I read a quote by Joyce Meyer this morning: “When you are tempted to give up, your breakthrough is probably just around the corner.” That really struck a chord with me, because how often have we (read: I) given up, thrown in the towel and walked away… only to wonder, “what if…?” On the flip side, how many times have you (read again: I) hung in there with tenacious loyalty, only to be extremely let down in the end wondering, “why in the world didn’t I quit/leave/bow out earlier?”
That quote – and the thoughts that accompany it – remind me of a day a few years ago, when life seemed pretty bleak. July 7th, 2009. I remember only fragments of that day – most of which include tears, telephone calls and being so tired. Not like “I had a bad sleep” tired. More like, “I’ve not slept a regular night through in years” exhaustion. It was the day I just knew I was done with a portion of my life. A good portion, too. A near-decade’s worth of time. And without even saying the words out loud, my heart and my head were in agreement: this is it. Enough. Is. Enough. Funny thing, though: even at that time, when life seemed black and bleak, my heart and my head also gave me another message: It’s bad now. But: It won’t be bad in a year. A year from now – this will all be over. A memory. That wasn’t quite a turning point… but it still brings a bit of a swell to my eyes even now as I type, because at a time when it would have been so easy to wallow and give up or give in to despair – something deep down wouldn’t let me.
It’s not like my breakthrough moment came quickly after that. In fact, I slept a good portion of that July ’09 away. Sleep I hadn’t gotten in years, but really needed. I woke up to August, and to my mom’s concern and love wrapped around me like warm bath towels fresh out of the dryer. (If you haven’t ever experienced bundling up in warm towels out of the dryer – try it. Especially on a cold day. It’s even better when you’re a kid. But, I digress…) September came and went in a daze. Then I found myself on the other side of the world (see my blogs on India). Then Christmas in Canada. New Year, new opportunities. New paths. I think my “breakthrough” may have been gradual. But, looking back on the past year and a half – it was well worth the wait.
Perhaps you can identify with what I’m talking about – and if so, I encourage you to have courage. Listen to your heart – and your head. In the end – you’ll know it’s right, when both are in agreement. Joyce Meyer may call that a breakthrough.

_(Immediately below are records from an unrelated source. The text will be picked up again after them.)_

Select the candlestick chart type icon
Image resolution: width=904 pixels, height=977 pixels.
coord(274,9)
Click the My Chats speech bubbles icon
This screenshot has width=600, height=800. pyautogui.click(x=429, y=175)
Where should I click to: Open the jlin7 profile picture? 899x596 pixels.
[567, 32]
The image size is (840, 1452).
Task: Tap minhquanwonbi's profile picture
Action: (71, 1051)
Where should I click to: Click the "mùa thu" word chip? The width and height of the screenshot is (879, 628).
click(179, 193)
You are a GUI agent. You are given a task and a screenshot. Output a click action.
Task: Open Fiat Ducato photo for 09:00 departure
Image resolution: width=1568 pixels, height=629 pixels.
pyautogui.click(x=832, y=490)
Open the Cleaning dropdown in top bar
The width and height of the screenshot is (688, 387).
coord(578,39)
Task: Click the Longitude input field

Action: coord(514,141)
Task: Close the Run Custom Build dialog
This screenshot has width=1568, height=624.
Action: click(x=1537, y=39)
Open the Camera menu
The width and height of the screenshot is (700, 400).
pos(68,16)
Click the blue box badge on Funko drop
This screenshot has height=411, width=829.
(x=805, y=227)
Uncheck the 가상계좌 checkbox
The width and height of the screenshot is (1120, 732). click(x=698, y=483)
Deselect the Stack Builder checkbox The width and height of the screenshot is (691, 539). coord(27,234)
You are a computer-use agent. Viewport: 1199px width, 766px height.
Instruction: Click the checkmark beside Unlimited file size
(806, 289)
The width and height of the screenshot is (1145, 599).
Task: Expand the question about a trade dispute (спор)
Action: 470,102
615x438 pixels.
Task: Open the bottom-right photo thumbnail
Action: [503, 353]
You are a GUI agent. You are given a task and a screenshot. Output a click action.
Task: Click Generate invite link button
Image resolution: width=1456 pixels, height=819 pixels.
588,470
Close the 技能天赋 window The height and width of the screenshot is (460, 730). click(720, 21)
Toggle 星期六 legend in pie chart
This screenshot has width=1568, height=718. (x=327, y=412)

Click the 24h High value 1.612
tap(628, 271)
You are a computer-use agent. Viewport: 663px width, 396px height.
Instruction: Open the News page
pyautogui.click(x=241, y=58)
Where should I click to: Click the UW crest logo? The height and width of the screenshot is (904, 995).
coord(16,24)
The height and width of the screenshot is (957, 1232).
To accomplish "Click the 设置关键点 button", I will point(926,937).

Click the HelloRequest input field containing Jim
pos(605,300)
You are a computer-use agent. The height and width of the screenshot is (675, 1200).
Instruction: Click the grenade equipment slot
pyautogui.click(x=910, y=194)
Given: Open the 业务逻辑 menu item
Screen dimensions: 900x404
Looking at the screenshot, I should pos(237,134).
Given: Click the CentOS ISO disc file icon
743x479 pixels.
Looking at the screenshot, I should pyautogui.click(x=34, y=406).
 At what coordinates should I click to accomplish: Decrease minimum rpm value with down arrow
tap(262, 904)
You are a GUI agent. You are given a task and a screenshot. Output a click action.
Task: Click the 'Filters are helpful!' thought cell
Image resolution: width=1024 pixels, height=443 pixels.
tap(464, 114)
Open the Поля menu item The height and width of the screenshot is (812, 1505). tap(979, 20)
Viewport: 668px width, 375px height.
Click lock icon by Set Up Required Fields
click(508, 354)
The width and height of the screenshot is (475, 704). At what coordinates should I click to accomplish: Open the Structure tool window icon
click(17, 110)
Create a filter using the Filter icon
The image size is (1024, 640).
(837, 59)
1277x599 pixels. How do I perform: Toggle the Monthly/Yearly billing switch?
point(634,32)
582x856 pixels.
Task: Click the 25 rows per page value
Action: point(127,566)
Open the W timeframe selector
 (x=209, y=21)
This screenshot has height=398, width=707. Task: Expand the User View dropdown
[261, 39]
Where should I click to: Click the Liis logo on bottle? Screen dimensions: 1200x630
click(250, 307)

To me, it’s a miracle. And you never know: it could be just around the corner…
ps: I’ll always be “Burgess.” Or even “Burgie” to some. But I’m officially a Leibowitz now. And that’s fantastic.
But now I have to figure out how to change my profile name…
Tags: courage, India, Jenn Burgess, Joyce Meyer, Phoenix, wedding

February 12, 2011 at 8:22 AM |
Mrs. Leibowitz, I am so glad you are back to blogging! I have missed your insights! What a difference a year makes huh? You have had such an exciting year and I am eager to see what 2011 has in store for you!
I love you tons and I am so happy for all you!